_Exercise goal_
The following data has a line with "This screenshot has width=600, height=533." and a line with "Delete IMAGE2 via trash icon on canvas label". Write out exactly those lines and all the lines between them.

_Data listing_
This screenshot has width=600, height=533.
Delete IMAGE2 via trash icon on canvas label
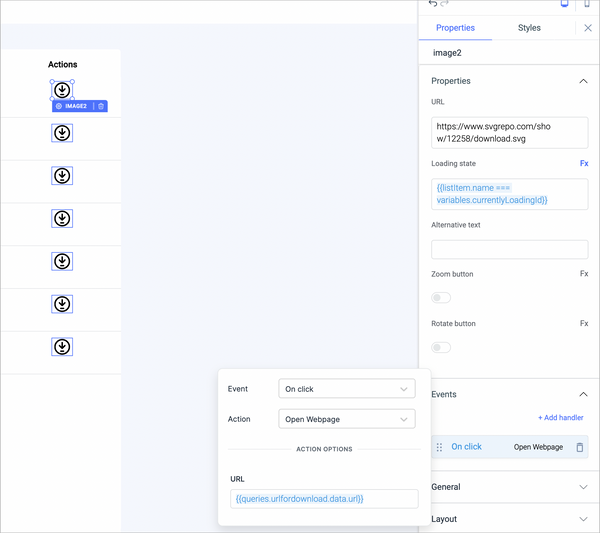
--
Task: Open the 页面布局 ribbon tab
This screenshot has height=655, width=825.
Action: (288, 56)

_Task solution_
This screenshot has width=600, height=533.
Delete IMAGE2 via trash icon on canvas label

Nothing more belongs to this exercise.